We are interested in the intersection of sets, so we select intervals that are shaded on both arrows. We get x ∈ (−1; 2/3)∪(1; 3) - all points are punctured.

Definition of logarithm The easiest way to write it mathematically is:

The definition of logarithm can be written in another way:

Pay attention to the restrictions that are imposed on the base of the logarithm ( a) and to the sublogarithmic expression ( x). In the future, these conditions will turn into important restrictions for OD, which will need to be taken into account when solving any equation with logarithms. So, now, in addition to the standard conditions leading to restrictions on ODZ (positivity of expressions under the roots of even powers, non-equal denominator to zero, etc.), the following conditions must also be taken into account:

• Sublogarithmic expression can only be positive.
• The base of the logarithm can only be positive and not equal to one.

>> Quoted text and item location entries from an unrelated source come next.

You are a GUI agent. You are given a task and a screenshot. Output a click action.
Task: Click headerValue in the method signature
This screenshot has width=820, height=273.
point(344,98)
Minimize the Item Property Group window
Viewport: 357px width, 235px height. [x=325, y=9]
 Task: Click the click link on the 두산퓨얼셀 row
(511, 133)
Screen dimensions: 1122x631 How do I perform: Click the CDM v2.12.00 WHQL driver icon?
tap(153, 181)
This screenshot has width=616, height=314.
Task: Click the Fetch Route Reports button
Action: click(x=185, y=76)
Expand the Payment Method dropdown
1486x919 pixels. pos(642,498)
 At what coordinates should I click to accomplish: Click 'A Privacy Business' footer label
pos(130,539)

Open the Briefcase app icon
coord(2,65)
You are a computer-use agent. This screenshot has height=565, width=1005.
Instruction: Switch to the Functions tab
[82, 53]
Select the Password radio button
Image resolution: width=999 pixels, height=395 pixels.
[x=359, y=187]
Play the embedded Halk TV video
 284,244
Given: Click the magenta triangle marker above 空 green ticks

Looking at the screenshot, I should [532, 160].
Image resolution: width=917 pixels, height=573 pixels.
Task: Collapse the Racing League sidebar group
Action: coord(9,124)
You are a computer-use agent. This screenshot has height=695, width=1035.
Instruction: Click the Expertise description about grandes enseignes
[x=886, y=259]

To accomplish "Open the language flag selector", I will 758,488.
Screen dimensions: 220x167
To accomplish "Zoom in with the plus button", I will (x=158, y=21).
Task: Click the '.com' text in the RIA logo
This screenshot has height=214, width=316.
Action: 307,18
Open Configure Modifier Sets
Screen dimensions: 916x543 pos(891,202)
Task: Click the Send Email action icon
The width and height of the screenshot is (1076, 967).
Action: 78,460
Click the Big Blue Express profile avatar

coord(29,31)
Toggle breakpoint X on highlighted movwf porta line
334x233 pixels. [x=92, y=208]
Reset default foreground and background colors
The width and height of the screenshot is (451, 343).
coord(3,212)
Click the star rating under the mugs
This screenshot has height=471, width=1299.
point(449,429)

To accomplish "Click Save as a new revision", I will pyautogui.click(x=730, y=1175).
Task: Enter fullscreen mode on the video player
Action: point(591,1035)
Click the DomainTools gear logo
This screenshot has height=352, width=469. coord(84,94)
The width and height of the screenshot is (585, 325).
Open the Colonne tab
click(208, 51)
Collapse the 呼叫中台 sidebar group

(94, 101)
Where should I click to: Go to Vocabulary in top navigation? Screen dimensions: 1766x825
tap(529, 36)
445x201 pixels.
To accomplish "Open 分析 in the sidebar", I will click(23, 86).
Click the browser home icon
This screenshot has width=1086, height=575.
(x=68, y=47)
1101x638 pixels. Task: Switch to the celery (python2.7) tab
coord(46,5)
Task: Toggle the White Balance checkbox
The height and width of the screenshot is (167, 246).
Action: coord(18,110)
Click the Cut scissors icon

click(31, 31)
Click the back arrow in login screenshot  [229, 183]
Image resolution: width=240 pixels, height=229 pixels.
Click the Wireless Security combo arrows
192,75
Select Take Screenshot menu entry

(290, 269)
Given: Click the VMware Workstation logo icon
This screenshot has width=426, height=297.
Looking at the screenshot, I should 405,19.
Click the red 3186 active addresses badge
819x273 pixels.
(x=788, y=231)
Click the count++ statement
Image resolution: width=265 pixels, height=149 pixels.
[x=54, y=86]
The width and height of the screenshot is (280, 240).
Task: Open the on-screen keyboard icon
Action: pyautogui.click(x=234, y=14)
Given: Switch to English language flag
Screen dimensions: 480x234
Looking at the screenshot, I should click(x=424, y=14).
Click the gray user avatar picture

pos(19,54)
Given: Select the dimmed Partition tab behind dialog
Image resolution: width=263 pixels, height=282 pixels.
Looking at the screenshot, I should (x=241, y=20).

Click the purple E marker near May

Note that neither the base of the logarithm nor the sublogarithmic expression can be equal to zero. Please also note that the logarithm value itself can take on all possible values, i.e. The logarithm can be positive, negative or zero. Logarithms have a lot various properties, which follow from the properties of powers and the definition of the logarithm. Let's list them. So, the properties of logarithms:

Logarithm of the product:

Logarithm of a fraction:

Taking the degree out of the sign of the logarithm:

Pay especially close attention to those of the last listed properties in which the modulus sign appears after the degree is taken. Do not forget that when placing an even power outside the logarithm sign, under the logarithm or at the base, you must leave the modulus sign.

Other beneficial features logarithms:

The last property is very often used in complex logarithmic equations and inequalities. He should be remembered as well as everyone else, although he is often forgotten.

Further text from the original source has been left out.